• [WHAT TO PRODUCE] Lay out the items that follow as a JSON list of strings, one string per line, leaving out blank lines.

──────

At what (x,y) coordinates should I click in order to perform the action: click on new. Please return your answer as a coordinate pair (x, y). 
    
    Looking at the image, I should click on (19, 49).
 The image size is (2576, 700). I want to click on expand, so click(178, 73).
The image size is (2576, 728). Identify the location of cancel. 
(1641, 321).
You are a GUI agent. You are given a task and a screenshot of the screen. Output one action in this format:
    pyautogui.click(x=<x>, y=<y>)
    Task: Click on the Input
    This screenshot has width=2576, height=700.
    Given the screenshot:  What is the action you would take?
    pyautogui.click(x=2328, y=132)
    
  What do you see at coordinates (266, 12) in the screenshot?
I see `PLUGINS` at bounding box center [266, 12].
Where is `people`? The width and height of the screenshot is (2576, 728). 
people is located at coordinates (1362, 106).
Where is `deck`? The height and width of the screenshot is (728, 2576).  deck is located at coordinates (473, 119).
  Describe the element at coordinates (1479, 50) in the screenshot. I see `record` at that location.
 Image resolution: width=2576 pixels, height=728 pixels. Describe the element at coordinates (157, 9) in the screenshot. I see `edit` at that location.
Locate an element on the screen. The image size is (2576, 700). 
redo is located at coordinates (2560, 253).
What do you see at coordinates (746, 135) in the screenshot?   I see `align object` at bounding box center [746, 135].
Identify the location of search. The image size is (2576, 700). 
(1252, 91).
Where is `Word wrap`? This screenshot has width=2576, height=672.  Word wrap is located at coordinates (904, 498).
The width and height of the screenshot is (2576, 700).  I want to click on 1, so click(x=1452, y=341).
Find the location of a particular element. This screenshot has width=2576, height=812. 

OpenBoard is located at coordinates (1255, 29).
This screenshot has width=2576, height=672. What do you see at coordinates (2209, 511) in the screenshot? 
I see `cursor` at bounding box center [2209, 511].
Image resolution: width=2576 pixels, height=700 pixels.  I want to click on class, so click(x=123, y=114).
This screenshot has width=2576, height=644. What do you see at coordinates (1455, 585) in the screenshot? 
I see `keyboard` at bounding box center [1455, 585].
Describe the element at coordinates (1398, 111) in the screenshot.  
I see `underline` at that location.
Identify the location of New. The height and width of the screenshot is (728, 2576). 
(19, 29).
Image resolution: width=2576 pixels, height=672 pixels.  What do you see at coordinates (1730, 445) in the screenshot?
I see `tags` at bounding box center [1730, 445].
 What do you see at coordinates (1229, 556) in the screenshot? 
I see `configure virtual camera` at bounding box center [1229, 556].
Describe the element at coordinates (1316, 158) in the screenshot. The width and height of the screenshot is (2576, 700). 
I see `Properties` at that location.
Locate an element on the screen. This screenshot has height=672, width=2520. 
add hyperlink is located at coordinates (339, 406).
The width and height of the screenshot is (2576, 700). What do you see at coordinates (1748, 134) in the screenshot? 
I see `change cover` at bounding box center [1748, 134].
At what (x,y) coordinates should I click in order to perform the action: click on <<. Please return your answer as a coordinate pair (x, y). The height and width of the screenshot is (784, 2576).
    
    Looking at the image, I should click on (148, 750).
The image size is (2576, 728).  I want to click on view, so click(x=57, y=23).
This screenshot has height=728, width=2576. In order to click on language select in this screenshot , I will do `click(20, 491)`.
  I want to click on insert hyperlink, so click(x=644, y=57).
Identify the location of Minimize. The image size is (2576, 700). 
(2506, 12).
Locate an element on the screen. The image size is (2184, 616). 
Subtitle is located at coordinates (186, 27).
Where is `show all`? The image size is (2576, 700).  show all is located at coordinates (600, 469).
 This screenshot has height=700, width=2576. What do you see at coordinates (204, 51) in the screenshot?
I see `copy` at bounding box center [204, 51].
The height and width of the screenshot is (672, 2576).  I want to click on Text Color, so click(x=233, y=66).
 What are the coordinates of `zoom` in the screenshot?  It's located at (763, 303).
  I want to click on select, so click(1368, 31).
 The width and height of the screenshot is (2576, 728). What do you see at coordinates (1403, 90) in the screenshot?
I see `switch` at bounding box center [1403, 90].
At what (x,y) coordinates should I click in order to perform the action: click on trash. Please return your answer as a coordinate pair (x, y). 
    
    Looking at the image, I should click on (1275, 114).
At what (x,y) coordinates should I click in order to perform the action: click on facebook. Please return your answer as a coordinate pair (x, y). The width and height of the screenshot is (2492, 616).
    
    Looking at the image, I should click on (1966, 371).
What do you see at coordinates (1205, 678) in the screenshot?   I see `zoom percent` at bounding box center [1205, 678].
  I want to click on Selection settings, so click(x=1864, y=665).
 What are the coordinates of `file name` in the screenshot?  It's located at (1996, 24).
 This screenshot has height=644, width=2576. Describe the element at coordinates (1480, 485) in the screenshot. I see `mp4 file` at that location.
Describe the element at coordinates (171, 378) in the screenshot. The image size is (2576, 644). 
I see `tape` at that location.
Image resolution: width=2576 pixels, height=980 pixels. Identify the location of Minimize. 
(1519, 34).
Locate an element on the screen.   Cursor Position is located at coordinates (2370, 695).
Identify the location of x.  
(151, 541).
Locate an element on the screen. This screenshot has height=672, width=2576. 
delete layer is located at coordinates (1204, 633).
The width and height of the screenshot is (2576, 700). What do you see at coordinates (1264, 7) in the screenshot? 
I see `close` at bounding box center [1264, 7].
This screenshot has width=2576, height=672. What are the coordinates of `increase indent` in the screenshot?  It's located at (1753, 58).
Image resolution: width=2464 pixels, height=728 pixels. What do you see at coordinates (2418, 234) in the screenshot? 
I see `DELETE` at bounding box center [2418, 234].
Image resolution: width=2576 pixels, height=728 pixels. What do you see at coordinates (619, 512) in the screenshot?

──────

• [SOLUTION FOR THIS PROBLEM]
[
  "At what (x,y) coordinates should I click in order to perform the action: click on new. Please return your answer as a coordinate pair (x, y). ",
  "    Looking at the image, I should click on (19, 49).",
  " The image size is (2576, 700). I want to click on expand, so click(178, 73).",
  "The image size is (2576, 728). Identify the location of cancel. ",
  "(1641, 321).",
  "You are a GUI agent. You are given a task and a screenshot of the screen. Output one action in this format:",
  "    pyautogui.click(x=<x>, y=<y>)",
  "    Task: Click on the Input",
  "    This screenshot has width=2576, height=700.",
  "    Given the screenshot:  What is the action you would take?",
  "    pyautogui.click(x=2328, y=132)",
  "  What do you see at coordinates (266, 12) in the screenshot?",
  "I see `PLUGINS` at bounding box center [266, 12].",
  "Where is `people`? The width and height of the screenshot is (2576, 728). ",
  "people is located at coordinates (1362, 106).",
  "Where is `deck`? The height and width of the screenshot is (728, 2576).  deck is located at coordinates (473, 119).",
  "  Describe the element at coordinates (1479, 50) in the screenshot. I see `record` at that location.",
  " Image resolution: width=2576 pixels, height=728 pixels. Describe the element at coordinates (157, 9) in the screenshot. I see `edit` at that location.",
  "Locate an element on the screen. The image size is (2576, 700). ",
  "redo is located at coordinates (2560, 253).",
  "What do you see at coordinates (746, 135) in the screenshot?   I see `align object` at bounding box center [746, 135].",
  "Identify the location of search. The image size is (2576, 700). ",
  "(1252, 91).",
  "Where is `Word wrap`? This screenshot has width=2576, height=672.  Word wrap is located at coordinates (904, 498).",
  "The width and height of the screenshot is (2576, 700).  I want to click on 1, so click(x=1452, y=341).",
  "Find the location of a particular element. This screenshot has width=2576, height=812. ",
  "OpenBoard is located at coordinates (1255, 29).",
  "This screenshot has width=2576, height=672. What do you see at coordinates (2209, 511) in the screenshot? ",
  "I see `cursor` at bounding box center [2209, 511].",
  "Image resolution: width=2576 pixels, height=700 pixels.  I want to click on class, so click(x=123, y=114).",
  "This screenshot has width=2576, height=644. What do you see at coordinates (1455, 585) in the screenshot? ",
  "I see `keyboard` at bounding box center [1455, 585].",
  "Describe the element at coordinates (1398, 111) in the screenshot.  ",
  "I see `underline` at that location.",
  "Identify the location of New. The height and width of the screenshot is (728, 2576). ",
  "(19, 29).",
  "Image resolution: width=2576 pixels, height=672 pixels.  What do you see at coordinates (1730, 445) in the screenshot?",
  "I see `tags` at bounding box center [1730, 445].",
  " What do you see at coordinates (1229, 556) in the screenshot? ",
  "I see `configure virtual camera` at bounding box center [1229, 556].",
  "Describe the element at coordinates (1316, 158) in the screenshot. The width and height of the screenshot is (2576, 700). ",
  "I see `Properties` at that location.",
  "Locate an element on the screen. This screenshot has height=672, width=2520. ",
  "add hyperlink is located at coordinates (339, 406).",
  "The width and height of the screenshot is (2576, 700). What do you see at coordinates (1748, 134) in the screenshot? ",
  "I see `change cover` at bounding box center [1748, 134].",
  "At what (x,y) coordinates should I click in order to perform the action: click on <<. Please return your answer as a coordinate pair (x, y). The height and width of the screenshot is (784, 2576).",
  "    Looking at the image, I should click on (148, 750).",
  "The image size is (2576, 728).  I want to click on view, so click(x=57, y=23).",
  "This screenshot has height=728, width=2576. In order to click on language select in this screenshot , I will do `click(20, 491)`.",
  "  I want to click on insert hyperlink, so click(x=644, y=57).",
  "Identify the location of Minimize. The image size is (2576, 700). ",
  "(2506, 12).",
  "Locate an element on the screen. The image size is (2184, 616). ",
  "Subtitle is located at coordinates (186, 27).",
  "Where is `show all`? The image size is (2576, 700).  show all is located at coordinates (600, 469).",
  " This screenshot has height=700, width=2576. What do you see at coordinates (204, 51) in the screenshot?",
  "I see `copy` at bounding box center [204, 51].",
  "The height and width of the screenshot is (672, 2576).  I want to click on Text Color, so click(x=233, y=66).",
  " What are the coordinates of `zoom` in the screenshot?  It's located at (763, 303).",
  "  I want to click on select, so click(1368, 31).",
  " The width and height of the screenshot is (2576, 728). What do you see at coordinates (1403, 90) in the screenshot?",
  "I see `switch` at bounding box center [1403, 90].",
  "At what (x,y) coordinates should I click in order to perform the action: click on trash. Please return your answer as a coordinate pair (x, y). ",
  "    Looking at the image, I should click on (1275, 114).",
  "At what (x,y) coordinates should I click in order to perform the action: click on facebook. Please return your answer as a coordinate pair (x, y). The width and height of the screenshot is (2492, 616).",
  "    Looking at the image, I should click on (1966, 371).",
  "What do you see at coordinates (1205, 678) in the screenshot?   I see `zoom percent` at bounding box center [1205, 678].",
  "  I want to click on Selection settings, so click(x=1864, y=665).",
  " What are the coordinates of `file name` in the screenshot?  It's located at (1996, 24).",
  " This screenshot has height=644, width=2576. Describe the element at coordinates (1480, 485) in the screenshot. I see `mp4 file` at that location.",
  "Describe the element at coordinates (171, 378) in the screenshot. The image size is (2576, 644). ",
  "I see `tape` at that location.",
  "Image resolution: width=2576 pixels, height=980 pixels. Identify the location of Minimize. ",
  "(1519, 34).",
  "Locate an element on the screen.   Cursor Position is located at coordinates (2370, 695).",
  "Identify the location of x.  ",
  "(151, 541).",
  "Locate an element on the screen. This screenshot has height=672, width=2576. ",
  "delete layer is located at coordinates (1204, 633).",
  "The width and height of the screenshot is (2576, 700). What do you see at coordinates (1264, 7) in the screenshot? ",
  "I see `close` at bounding box center [1264, 7].",
  "This screenshot has width=2576, height=672. What are the coordinates of `increase indent` in the screenshot?  It's located at (1753, 58).",
  "Image resolution: width=2464 pixels, height=728 pixels. What do you see at coordinates (2418, 234) in the screenshot? ",
  "I see `DELETE` at bounding box center [2418, 234].",
  "Image resolution: width=2576 pixels, height=728 pixels. What do you see at coordinates (619, 512) in the screenshot?"
]